Of course, all this is predicated on the validity of the normal distribuiton for stock returns. A lognormal would be qualitatively more accurate, assuming the percentage gain/loss is lognormally distributed. Also, you are assuming the past behavior is representative of future behavior -- a well-known caveat in most investing prospectuses is that this cannot be relied on. However, for the sake of argument, you may want to take a non-parametric approach:

For example you could set up a hypothesis test with $H_0:P(X\leq c_{obs}) \leq \alpha$ and $H_a: P(X\leq c_{obs}) > \alpha$, where $\alpha$ is your target percentile for identifying "outliers" at the upper end. You can then use the sign test with $p=\alpha$ to determine if it passes your test at a given significance (e.g., .01, .001) depending on your risk tolerance. The same thing can be done with a lower bound by reversing the inequalities between the percentile and $\alpha$ and testing a lower percentile.
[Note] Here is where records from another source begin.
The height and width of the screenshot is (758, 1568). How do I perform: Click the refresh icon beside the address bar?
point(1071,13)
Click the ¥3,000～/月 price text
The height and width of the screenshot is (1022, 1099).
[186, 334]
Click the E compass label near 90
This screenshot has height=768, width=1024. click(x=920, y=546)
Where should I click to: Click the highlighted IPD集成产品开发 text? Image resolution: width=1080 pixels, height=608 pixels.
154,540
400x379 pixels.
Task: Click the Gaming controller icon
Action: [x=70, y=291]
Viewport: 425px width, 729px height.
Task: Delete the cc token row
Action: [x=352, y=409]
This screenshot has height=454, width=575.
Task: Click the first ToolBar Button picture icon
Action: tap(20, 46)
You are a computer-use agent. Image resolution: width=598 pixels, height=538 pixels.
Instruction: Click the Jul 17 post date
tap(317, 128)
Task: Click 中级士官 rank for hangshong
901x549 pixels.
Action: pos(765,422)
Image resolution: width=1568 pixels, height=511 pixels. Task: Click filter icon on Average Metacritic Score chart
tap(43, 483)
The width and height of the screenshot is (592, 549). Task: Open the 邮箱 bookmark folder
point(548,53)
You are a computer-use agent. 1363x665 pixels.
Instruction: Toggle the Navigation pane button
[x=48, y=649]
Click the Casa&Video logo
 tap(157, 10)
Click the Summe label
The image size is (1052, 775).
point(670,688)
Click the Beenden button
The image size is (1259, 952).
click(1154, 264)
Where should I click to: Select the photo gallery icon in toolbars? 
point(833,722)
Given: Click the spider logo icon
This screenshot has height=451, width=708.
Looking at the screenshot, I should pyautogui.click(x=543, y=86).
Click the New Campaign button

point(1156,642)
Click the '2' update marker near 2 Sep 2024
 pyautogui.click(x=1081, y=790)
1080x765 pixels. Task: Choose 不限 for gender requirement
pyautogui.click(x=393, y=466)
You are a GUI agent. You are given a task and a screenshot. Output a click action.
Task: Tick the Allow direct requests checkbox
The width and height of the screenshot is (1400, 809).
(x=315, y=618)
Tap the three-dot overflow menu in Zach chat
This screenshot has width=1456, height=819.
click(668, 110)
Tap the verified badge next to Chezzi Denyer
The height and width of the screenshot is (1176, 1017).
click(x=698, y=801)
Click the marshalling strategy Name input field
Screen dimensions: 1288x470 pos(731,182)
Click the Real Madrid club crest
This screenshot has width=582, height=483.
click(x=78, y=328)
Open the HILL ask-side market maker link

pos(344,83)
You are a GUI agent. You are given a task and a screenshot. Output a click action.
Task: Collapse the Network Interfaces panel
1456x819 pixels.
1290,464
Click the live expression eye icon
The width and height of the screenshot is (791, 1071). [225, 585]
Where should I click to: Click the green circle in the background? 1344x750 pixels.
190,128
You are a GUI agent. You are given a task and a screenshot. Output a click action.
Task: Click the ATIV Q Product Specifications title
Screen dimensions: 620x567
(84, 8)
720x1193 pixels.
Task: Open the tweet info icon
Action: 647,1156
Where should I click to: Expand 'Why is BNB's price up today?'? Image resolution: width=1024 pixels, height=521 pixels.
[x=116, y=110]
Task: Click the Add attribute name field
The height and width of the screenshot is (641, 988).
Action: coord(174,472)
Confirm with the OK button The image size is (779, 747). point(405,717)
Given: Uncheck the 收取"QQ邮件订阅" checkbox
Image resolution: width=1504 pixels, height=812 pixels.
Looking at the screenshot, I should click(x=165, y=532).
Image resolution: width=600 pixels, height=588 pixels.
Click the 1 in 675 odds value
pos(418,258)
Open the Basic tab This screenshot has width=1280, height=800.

• It's not so much for prediction as it is to go "whoa that was big". The log normal distribution looks more accurate than a normal distribution you're right. Could you explain that $\Phi$ formula to me? Looks to me like it's just giving the number of standard deviations from the mean? Also, having given it some more thought, I think I can simply count number of price changes below and divide by the total number to get an estimate of percentile. Since that's kind of the definition of a discrete distribution. It will start inaccurate but get more accurate. I can just give it old data to start. Commented Dec 4, 2013 at 3:29
• @null0pointer I suggested the prediction distribution not for predcition, per se, but for restrospective assessment of what would have been expected for your current data point given the past data points - the logic being that if your current data point would not have represented a reasonable prediction given the previous data, then it is possibly an outlier or unusual value. Your empirical approach to generating percentiles is fine, although you may want to use $\frac{n+1}{N+2}$ to get a more robust estimate, especially for low sample sizes. Also, give some thought to the "data horizon"
– user76844
Commented Dec 4, 2013 at 13:38
• (cont'd) in other words, how much of the past do you want to use to define "typical". Obviously, after some time, its hard to maintain that the entire price history is relevant. Since you're considering a non-parametric approach (which I agree with), i won't discuss the $\Phi$ formula, as it applied to normal distributions. Consider the hypothesis test I gave you as a simple way to have a computer flag unusually large values as they arise.
– user76844
Commented Dec 4, 2013 at 13:41